Biomecanichal studies have been done about the possibilities of climbing trees, running keeping the arms laterally distended, changing direction and getting balanced using the tail, and this studies have been used to support one theory or the other , so i think some work should be needed to try to test you ipothesis.
Of course it must be tested. It's supposed to be science.

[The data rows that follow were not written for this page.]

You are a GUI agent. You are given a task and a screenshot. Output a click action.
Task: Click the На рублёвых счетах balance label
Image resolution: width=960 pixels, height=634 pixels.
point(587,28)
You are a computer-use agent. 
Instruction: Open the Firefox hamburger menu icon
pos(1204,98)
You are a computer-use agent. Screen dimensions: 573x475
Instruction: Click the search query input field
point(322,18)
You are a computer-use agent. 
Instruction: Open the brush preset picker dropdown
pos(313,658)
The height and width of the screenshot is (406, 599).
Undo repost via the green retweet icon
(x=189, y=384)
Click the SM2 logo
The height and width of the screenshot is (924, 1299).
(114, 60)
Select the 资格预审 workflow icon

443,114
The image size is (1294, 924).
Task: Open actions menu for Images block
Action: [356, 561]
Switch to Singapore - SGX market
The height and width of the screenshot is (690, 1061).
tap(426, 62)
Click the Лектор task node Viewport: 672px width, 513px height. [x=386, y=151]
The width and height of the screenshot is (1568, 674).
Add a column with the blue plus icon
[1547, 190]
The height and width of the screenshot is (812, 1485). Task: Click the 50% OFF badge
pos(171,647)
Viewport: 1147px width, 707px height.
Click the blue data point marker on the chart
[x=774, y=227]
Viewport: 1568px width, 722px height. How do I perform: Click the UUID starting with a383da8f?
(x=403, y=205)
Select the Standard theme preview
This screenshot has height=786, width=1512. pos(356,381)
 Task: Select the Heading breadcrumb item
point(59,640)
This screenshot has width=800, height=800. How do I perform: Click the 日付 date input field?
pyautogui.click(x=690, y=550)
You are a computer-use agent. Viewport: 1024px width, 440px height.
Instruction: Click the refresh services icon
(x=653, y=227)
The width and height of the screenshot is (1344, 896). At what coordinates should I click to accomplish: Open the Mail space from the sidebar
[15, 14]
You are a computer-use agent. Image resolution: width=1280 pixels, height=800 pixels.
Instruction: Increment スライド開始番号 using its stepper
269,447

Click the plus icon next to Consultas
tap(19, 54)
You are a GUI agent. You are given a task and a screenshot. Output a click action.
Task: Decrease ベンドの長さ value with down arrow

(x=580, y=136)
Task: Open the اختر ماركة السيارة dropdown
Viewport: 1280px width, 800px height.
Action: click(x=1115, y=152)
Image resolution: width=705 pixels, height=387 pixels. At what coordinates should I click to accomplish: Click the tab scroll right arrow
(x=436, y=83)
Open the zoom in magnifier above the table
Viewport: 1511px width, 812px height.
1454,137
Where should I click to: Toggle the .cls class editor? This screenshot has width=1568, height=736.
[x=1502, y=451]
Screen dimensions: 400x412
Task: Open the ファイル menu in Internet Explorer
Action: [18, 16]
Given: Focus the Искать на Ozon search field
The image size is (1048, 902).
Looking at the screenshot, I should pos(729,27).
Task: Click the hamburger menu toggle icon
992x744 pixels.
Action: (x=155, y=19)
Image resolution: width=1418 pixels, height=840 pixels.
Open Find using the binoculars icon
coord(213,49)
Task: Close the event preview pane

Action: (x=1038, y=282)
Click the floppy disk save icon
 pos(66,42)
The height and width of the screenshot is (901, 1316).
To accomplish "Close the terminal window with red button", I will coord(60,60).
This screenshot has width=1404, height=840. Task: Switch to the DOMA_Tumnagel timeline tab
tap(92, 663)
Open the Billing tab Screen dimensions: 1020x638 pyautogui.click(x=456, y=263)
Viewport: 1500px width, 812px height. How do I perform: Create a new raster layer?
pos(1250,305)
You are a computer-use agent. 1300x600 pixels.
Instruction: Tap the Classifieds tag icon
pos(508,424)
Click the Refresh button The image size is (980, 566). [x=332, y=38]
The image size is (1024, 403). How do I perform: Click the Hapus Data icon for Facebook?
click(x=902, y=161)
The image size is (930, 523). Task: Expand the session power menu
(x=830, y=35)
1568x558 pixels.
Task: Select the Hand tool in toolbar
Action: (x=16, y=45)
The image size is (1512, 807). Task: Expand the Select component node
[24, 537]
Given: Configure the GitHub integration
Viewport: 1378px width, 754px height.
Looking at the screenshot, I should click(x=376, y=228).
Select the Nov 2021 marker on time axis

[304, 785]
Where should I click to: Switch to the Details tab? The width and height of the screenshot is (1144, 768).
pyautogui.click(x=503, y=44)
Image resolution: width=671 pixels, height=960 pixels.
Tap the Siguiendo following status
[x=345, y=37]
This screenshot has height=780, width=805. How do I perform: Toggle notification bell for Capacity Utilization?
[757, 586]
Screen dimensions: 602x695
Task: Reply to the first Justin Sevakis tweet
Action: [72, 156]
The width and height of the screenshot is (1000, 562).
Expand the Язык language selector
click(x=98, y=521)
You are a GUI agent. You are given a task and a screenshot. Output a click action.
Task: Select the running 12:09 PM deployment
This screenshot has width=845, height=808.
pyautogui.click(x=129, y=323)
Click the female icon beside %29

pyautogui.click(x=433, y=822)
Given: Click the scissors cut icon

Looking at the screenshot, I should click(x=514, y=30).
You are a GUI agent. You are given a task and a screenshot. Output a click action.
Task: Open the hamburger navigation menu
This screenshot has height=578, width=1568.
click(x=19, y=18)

Much hasn't done yet because the Ebel paper is from December 1996, and I have hardly anywhere seen a citation of it. (Though Chatterjee in his 1997 book tries to combine parachuting out of trees with landing in water and then underwater flight; I think he must have read the paper, just he doesn't cite it).
I find it unlikely to have happened, for the reasons i've written, but some others may find it useful to explain the origin of avian flight based on some reasons I've missed or by demonstrating that what I've said is incorrect.
True, it doesn't sound extremely likely, but more likely than ground-up and trees-down (and the rather silly speculation of "ground-down", which involves a coelurosaur living on slippery ground and evolving feathers for parachuting instead of walking away).
 
Thank you for your comments, you're the first one to comment at all!
 
PS Have you received any attachments with my post? I didn't send any, but Mary Kirkaldy has received one and complained, probably her computer doesn't understand HTML mail.